Entries for locating words and page elements:
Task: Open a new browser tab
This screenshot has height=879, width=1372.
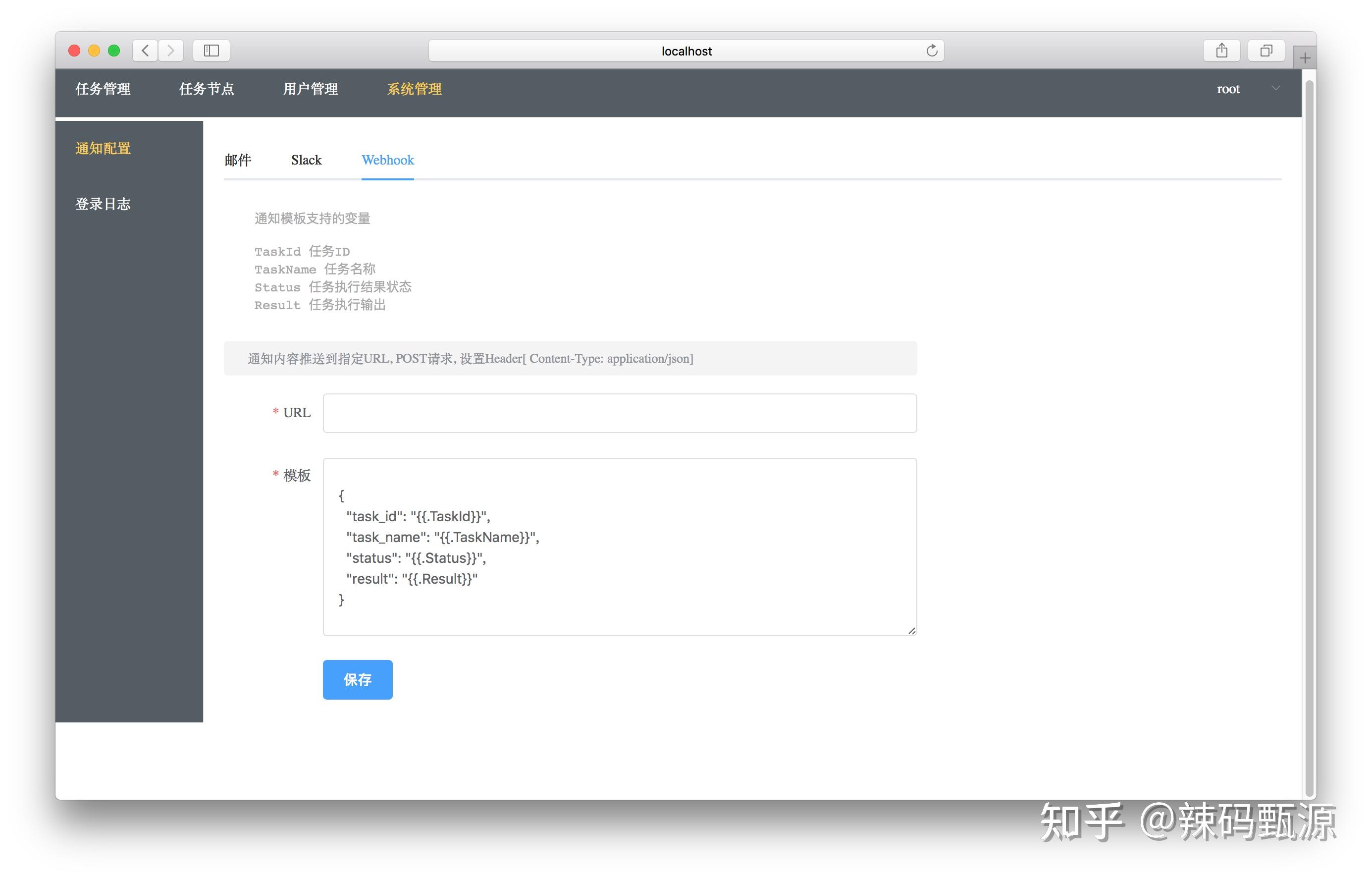Action: (1304, 57)
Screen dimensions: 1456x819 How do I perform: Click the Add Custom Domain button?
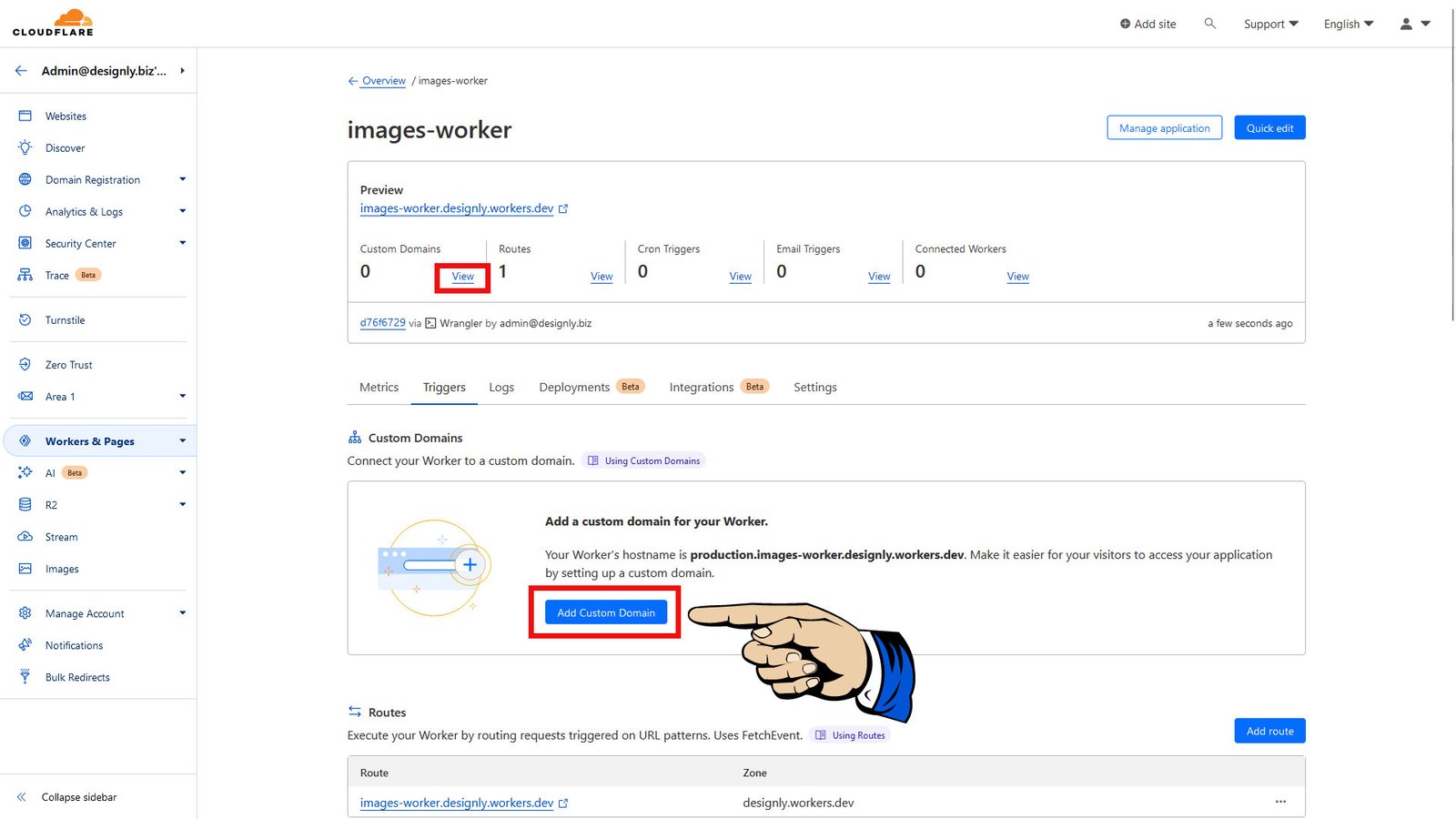[x=604, y=612]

### The problem
Put the lines of the records above into a numbered list, covering the stretch from the line containing "Screen dimensions: 1456x819" through the end of the records and skipping blank lines. Leave the pictures out of the answer.

### Solution to this problem
1. Screen dimensions: 1456x819 How do I perform: Click the Add Custom Domain button?
2. [x=604, y=612]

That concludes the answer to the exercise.